Since the annual True-Up Statement marks the end of the electricity billing cycle, electricity charges and credits reset to zero for the next billing cycle. It is important to remember that, unlike old Cingular wireless minutes, electricity credits do not carry over into next year. Because of this, solar PV systems are actually sized to offset 100% or less of usage to ensure homeowners get retail values for electricity produced. A solar system that is too big for a home will exceed total usage and trigger Net Surplus Compensation, which will be addressed later in this article.


PGE True Up Bill


Above is the summary of the True-Up statement. The table shows all the charges and credits for each month based on when electricity is used and pushed onto PG&E’s grid through the electricity meter.

At the bottom-right, you’ll see that the total cost for electricity over the course of the year was only $74.94. To the left, you’ll see that the net usage for the year was 1298 kWh. Dividing the usage by cost will give us an effective electricity rate of only $0.06/kWh. That’s some cheap electricity!

PGE True Up Bill

The above bar graph shows the Net Energy Metering (NEM) credits or charges for every month. For more info on NEM, click here. During the summer months when the sun is shining, solar systems typically generate more electricity than the home uses. That excess electricity is pushed onto PG&E’s grid and is “banked” in the form of NEM credits. During the winter months when systems aren’t generating as much electricity, homes use more electricity from the grid. The summertime NEM credits are applied to the winter NEM charges to offset the increased grid power usage.

The following line graph demonstrates the cumulative credits and charges for each month:

PGE True Up Bill

The billing period started in August 2015, and the general trend goes like this:

  • Credits were banked in August and September;
  • October to March credits are used and costs began to accumulate as winter takes some of your solar electricity production; and
  • Then in April credits start to grow faster as summer approaches and cumulative charges began to decrease as we head into True-Up;
  • At True-Up in August 2016, the running total came out to about $75, roughly $0.06 per kWh.


100% Offset Now The Way To Go

While we used to design systems to offset less than 100% (e.g. ‘tier shaving’) of a home’s annual usage, electricity rates have increased to the point where it makes economic sense to eliminate the entire electric bill. Solar typically generates electricity at $0.08 – $0.15 per kWh depending on site conditions and financing which is well below PG&E’s Tier 1 cost of $0.24 per kWh.

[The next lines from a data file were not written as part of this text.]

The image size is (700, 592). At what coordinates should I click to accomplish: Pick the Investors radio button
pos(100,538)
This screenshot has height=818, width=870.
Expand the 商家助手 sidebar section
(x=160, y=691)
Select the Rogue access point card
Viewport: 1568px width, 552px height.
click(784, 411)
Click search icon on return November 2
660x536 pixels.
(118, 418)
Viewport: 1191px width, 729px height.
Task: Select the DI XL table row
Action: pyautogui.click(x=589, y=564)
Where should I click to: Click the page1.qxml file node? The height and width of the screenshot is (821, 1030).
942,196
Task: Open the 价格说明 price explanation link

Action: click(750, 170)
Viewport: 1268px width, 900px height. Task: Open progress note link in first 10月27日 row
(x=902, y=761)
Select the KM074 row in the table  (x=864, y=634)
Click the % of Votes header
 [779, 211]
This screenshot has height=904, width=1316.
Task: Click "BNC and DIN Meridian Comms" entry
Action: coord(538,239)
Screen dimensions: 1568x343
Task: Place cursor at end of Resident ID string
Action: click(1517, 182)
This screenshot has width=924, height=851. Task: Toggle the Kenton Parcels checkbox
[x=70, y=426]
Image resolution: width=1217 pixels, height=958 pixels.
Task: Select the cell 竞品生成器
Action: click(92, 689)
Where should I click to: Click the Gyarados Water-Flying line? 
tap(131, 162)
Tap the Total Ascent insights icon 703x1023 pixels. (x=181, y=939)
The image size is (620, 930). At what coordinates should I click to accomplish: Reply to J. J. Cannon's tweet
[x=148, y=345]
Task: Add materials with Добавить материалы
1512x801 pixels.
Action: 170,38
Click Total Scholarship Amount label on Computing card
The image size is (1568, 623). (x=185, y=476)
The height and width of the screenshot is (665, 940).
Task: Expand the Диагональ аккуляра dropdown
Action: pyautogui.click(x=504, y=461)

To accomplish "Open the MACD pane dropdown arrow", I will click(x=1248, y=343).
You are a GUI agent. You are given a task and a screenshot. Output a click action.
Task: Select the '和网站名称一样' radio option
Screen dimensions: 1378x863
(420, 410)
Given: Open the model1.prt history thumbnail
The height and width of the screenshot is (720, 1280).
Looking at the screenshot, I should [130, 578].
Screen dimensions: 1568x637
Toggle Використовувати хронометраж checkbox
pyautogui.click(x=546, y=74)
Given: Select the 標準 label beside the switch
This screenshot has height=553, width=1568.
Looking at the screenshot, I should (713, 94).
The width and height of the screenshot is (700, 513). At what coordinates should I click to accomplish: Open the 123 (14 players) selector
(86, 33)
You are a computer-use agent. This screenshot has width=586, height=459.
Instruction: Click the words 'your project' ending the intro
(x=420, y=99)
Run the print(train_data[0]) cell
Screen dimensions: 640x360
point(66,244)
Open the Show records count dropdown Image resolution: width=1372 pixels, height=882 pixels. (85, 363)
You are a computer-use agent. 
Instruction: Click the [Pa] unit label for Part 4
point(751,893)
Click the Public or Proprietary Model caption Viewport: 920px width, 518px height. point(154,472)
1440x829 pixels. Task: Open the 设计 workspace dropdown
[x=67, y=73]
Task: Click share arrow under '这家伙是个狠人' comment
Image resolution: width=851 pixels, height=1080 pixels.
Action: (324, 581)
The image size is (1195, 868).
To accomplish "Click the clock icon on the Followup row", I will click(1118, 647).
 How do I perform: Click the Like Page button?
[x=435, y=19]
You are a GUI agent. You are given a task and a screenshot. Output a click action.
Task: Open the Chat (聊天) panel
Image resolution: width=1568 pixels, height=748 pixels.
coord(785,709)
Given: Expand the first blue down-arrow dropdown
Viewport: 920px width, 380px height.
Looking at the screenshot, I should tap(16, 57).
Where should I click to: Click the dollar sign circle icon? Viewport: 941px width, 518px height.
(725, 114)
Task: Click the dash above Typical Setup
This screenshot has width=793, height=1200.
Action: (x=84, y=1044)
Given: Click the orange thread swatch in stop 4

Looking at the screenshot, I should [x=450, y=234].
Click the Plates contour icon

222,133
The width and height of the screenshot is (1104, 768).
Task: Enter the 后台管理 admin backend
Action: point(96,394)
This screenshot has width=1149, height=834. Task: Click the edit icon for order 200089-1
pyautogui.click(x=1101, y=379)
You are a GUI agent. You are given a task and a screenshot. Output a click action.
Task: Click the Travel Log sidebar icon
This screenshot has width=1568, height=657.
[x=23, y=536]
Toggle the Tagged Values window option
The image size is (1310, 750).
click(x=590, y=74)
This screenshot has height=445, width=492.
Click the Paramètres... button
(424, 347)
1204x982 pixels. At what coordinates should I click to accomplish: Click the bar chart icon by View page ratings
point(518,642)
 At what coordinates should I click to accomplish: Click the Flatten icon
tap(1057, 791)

If your system produces more than 100% of your annual usage, you are considered a Net Surplus Generator meaning that instead of earning retail rates for the power you send back to the grid. Net Surplus Generators get a measly $0.04 per kWh or Wholesale rate for the excess energy. This is why we still don’t oversize systems despite the many benefits of NEM. See below:

PGE True Up Bill

Above is a screenshot of a different True-Up statement where the homeowner over-generated by 3,346 kWh. At the top right, you can see a total NEM credit of $841.98. Because the homeowner had extra credits at year end, Net Surplus Compensation takes effect.

The reality is PG&E owns the grid. As a result, California’s Public Utilities Commission (PUC) agreed to structure the NEM program so homeowners can’t go big with solar and become mini power plants that sell power to PG&E—a different model that is used in Europe. In California, the PUC lets PG&E take the accrued 3,346 kWh credit and cash it out using the average wholesale electricity rate of ~$0.03754 per kWh. The homeowner will only get $125.62 for $841.98 worth the power.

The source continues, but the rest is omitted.